Sam was a little unsure. He thought you were a doll the first time he saw you- and when you moved your hands and legs a little, he screamed out of fear. He actually adjusted pretty well to not being the baby anymore. He loved you very early on. He was always gentle and sweet with you. So was Xander. Xander is very kind and soft with you. He sings to you often. He calls you "Baby Alice" all the time. He often says how much he loves you and then kisses your feet. Julia and Mckenzie can't get enough of you. A constant wanting to hold you and touch you. They are your little second mommies. They will always take care of you, I just know it. You are so so loved my little girl. You came into a family that will always cherish you. 

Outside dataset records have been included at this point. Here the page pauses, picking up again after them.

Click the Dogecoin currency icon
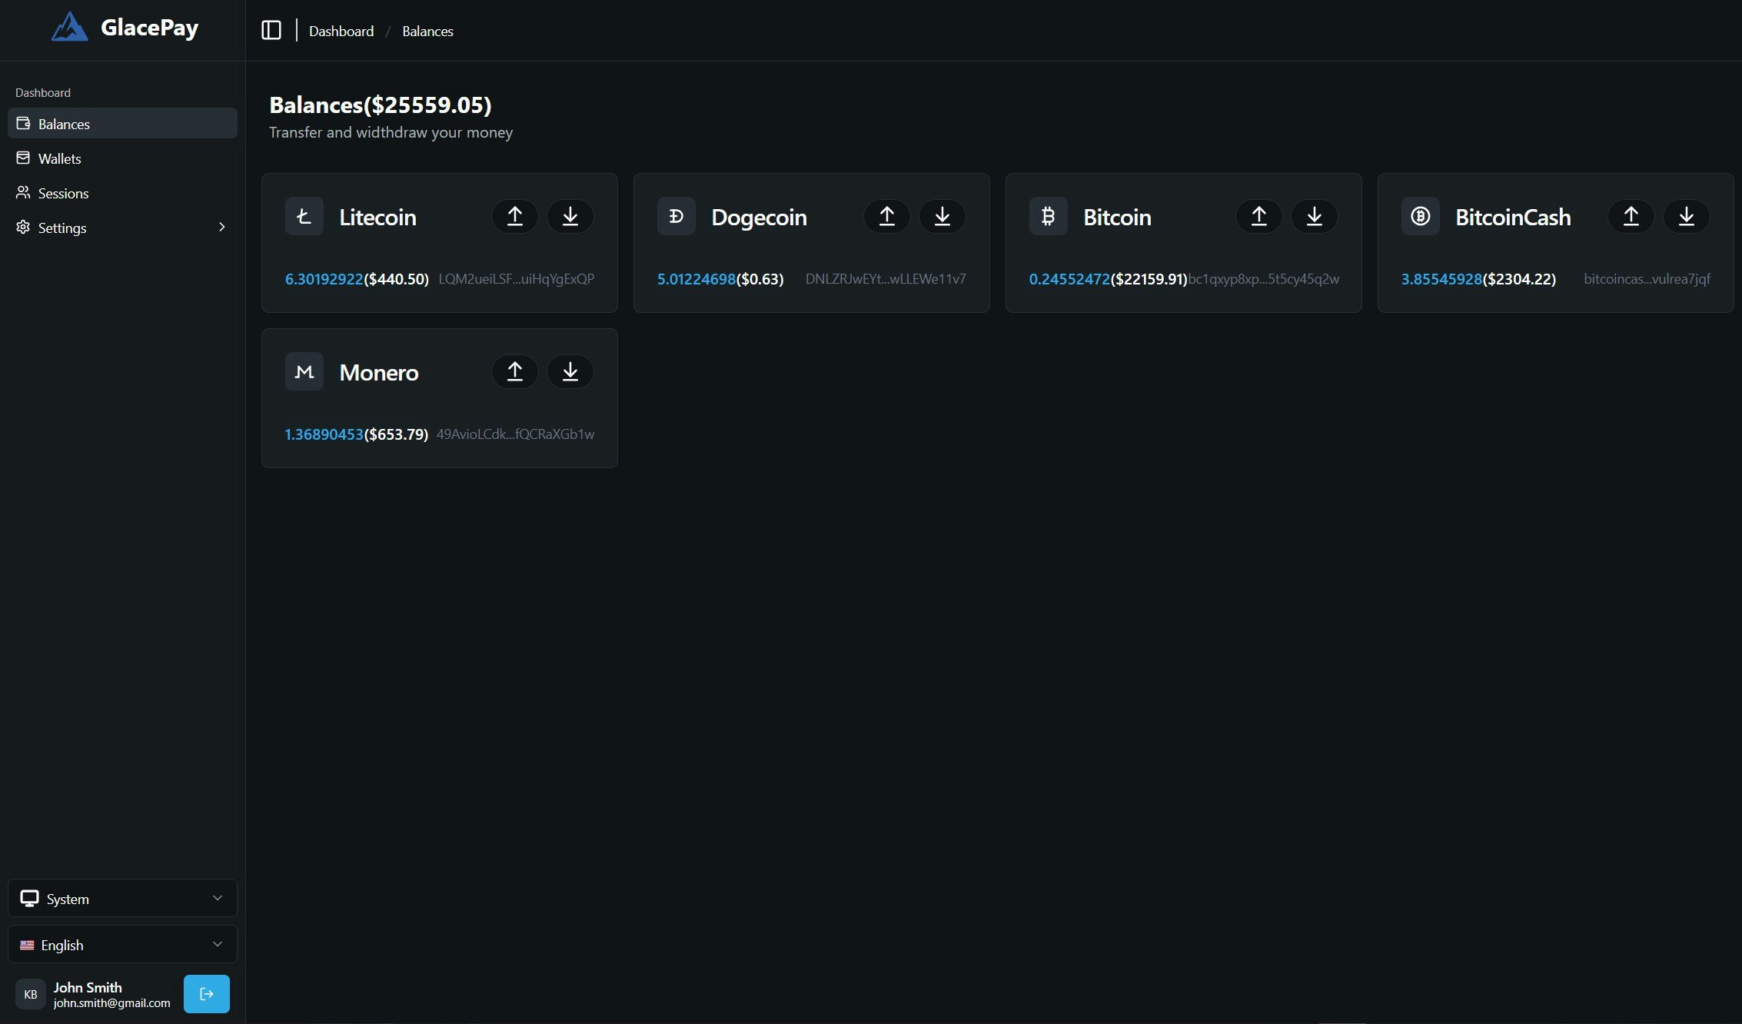Image resolution: width=1742 pixels, height=1024 pixels. pyautogui.click(x=676, y=216)
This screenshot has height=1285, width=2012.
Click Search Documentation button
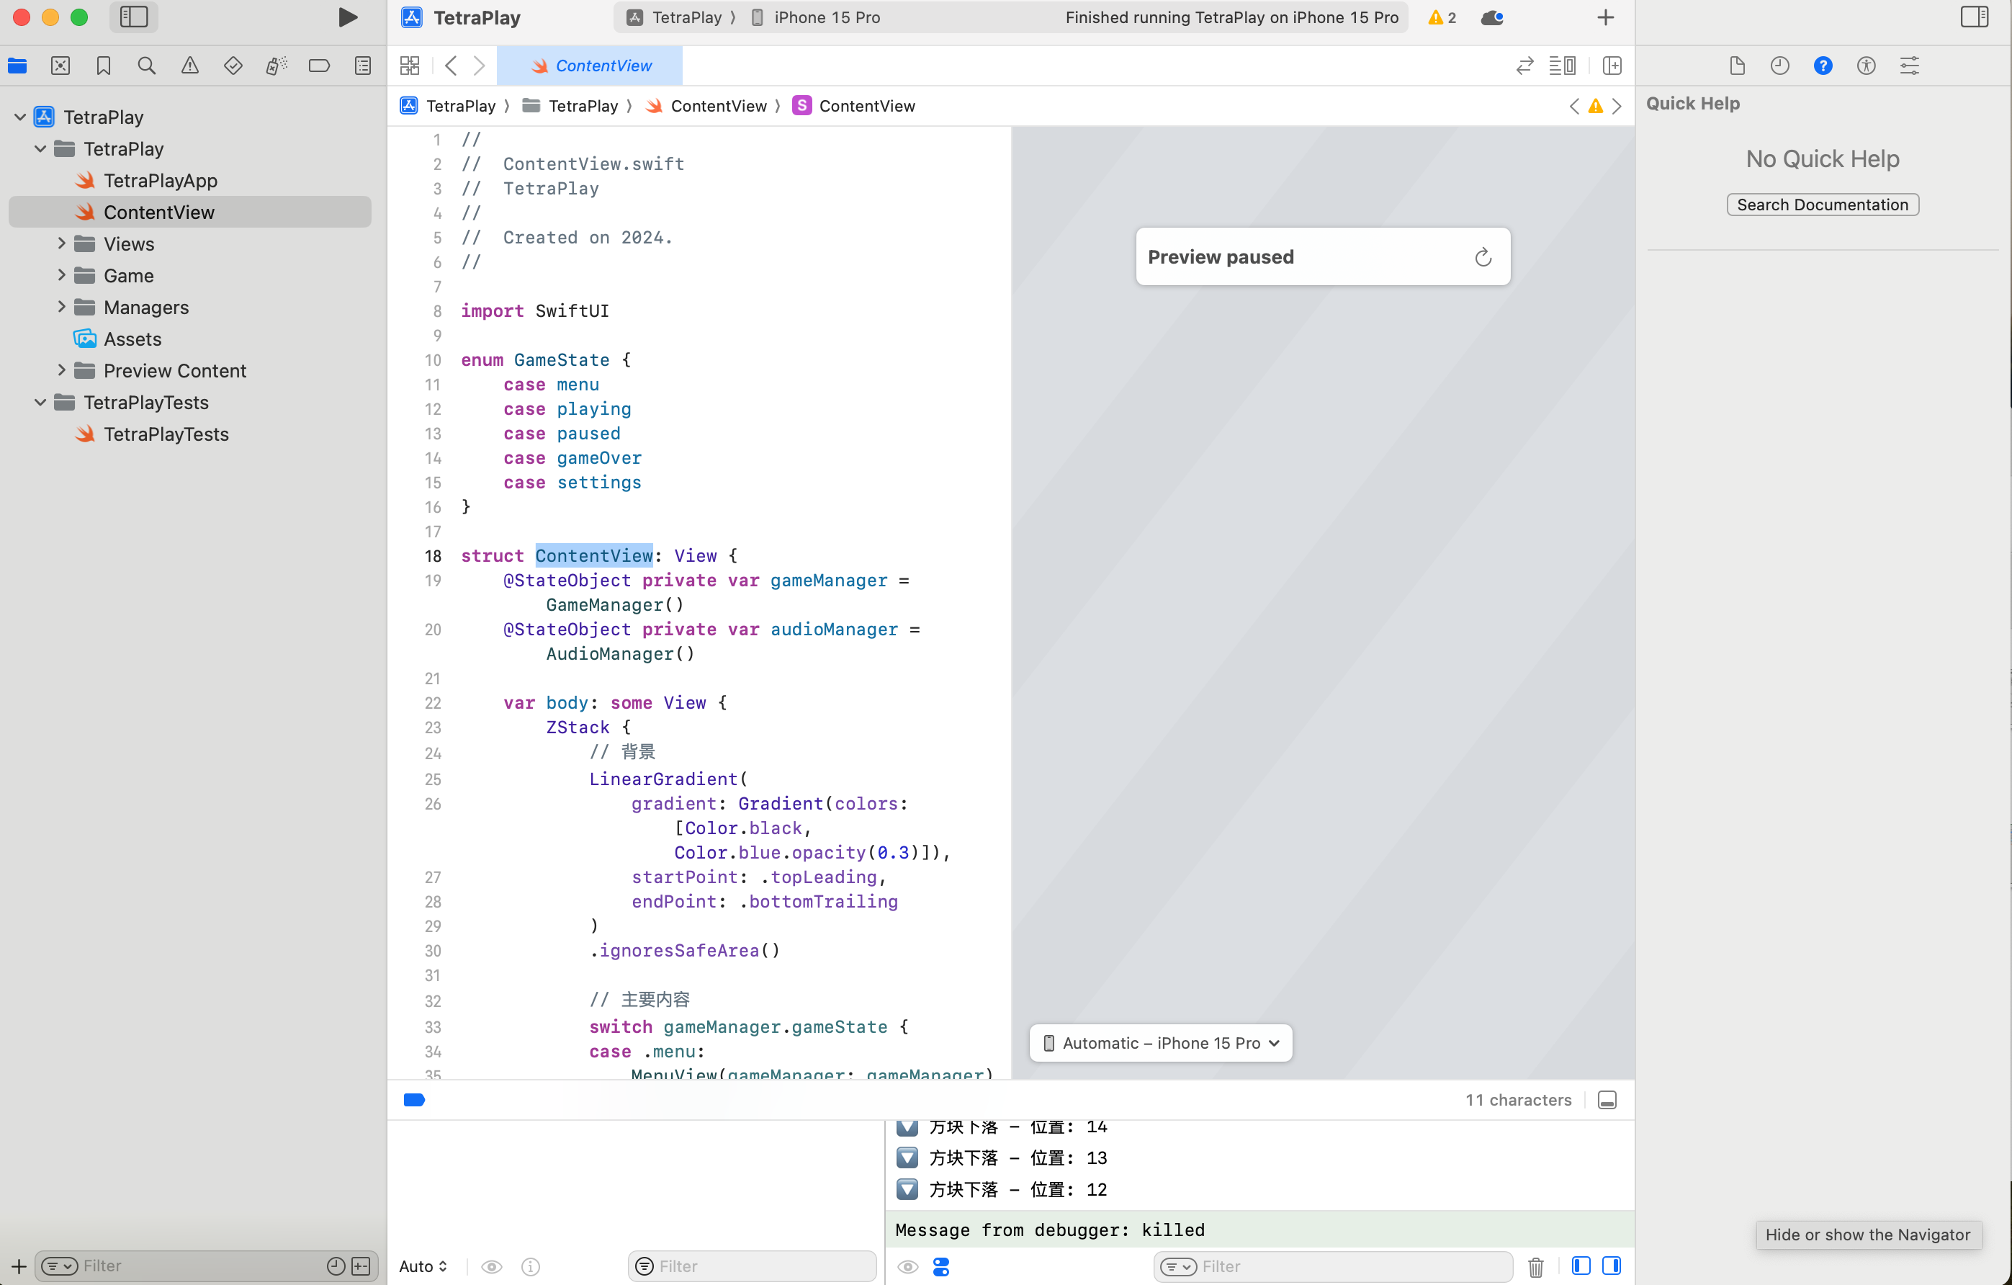click(1822, 205)
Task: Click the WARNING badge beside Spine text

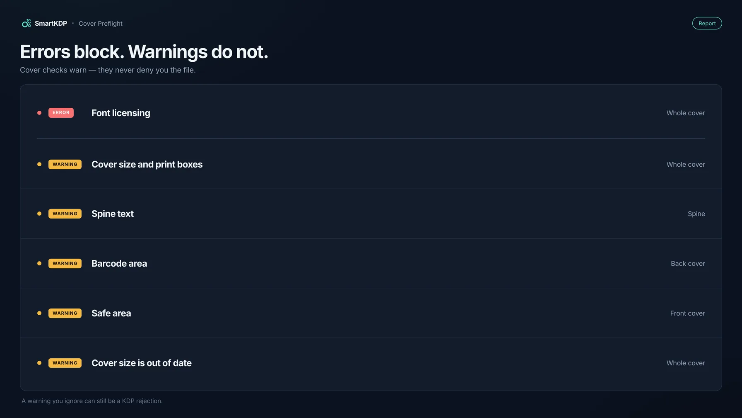Action: pos(65,214)
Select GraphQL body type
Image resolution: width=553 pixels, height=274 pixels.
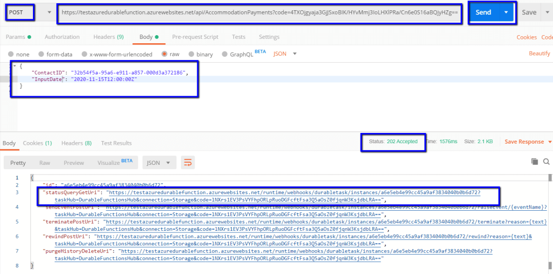[x=224, y=55]
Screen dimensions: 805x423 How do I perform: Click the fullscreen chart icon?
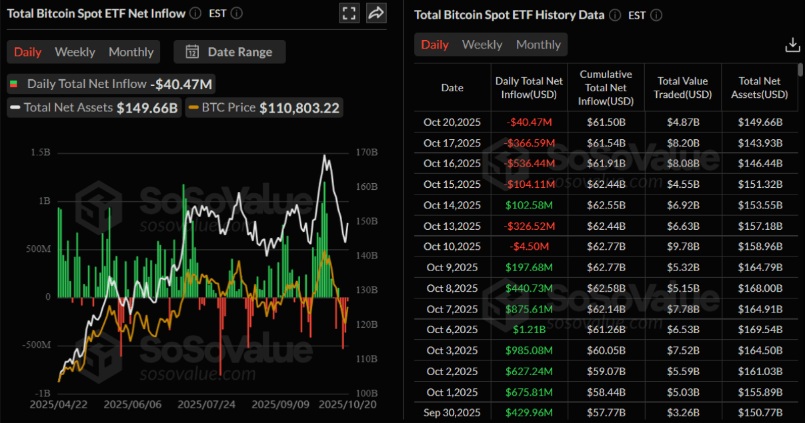pyautogui.click(x=349, y=13)
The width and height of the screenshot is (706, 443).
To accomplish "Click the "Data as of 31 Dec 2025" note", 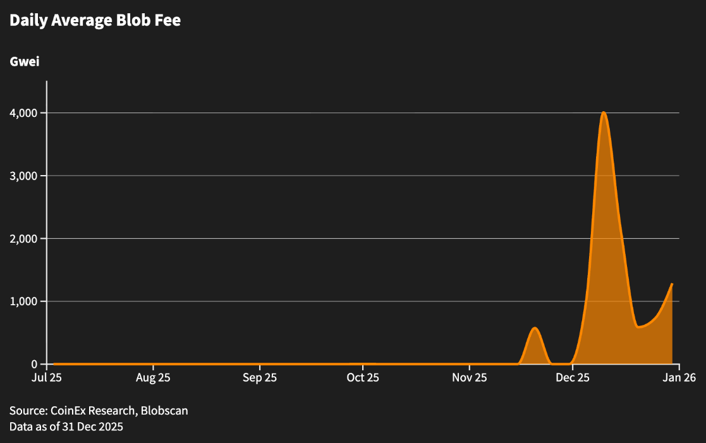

The outpouring realization of how fortunate you are just came to me. Born into the world during the very last days before Christ comes again. You were born into a home with a mother and father who are married and who love each other. You were also born into a home where the gospel is taught and where Heavenly Father and Jesus is at the center of the home. You were born into the United States of America where despite how much it has disappointedly changed since it's foundation, it is still for the time being, the greatest country on earth, watched over by God himself. You were born into a home with a father who can provide for you and make sure all your temporal needs are met. You have me, your mother, who fails often but continues to give it my all to make sure you feel loved, learn to work, learn to love the Lord, and to discover your strengths and talents. You have a big family of siblings who care about you and always will. You have been handed a treasure trove of blessings. Remember to always be grateful my new daughter. 

You were blessed on September 5th, 2015. The same day your sister Julia was baptised. It was a very special day for you two. Your dad was especially tender that day. In your baby blessing your father said you were born on earth and came into our family for a divine purpose. Remember that. Your father also said in your blessing that your two sisters will be your example. No pressure Kenzie and Julia. 

Deciding to get pregnant with you was as a difficult choice. I could easily be done with Sam and I could continue to focus on my health and family. I was 35 and knew I was getting older but I felt really strongly that we needed to have another child because it really isn't about me, it's about doing what's right. Logic and many opinions would speak to me saying:  "stop having children, start living your life, your house is too small, you're going to be 40 when your youngest is in kindergarten, it's going to be hard on your health, it's too expensive to raise children, it's too stressful and hard to have more." But really in the end, it's not about what I think is best, but what the Lord sees is best. I want to do His will not mine. I am so happy I obeyed the small promptings. Now I have you. Alice. A blessing in our lives with a "divine purpose". Couldn't be happier. Now if you would just stop crying and get over this colic thing you got going on. We want our sleep and our sanity back please.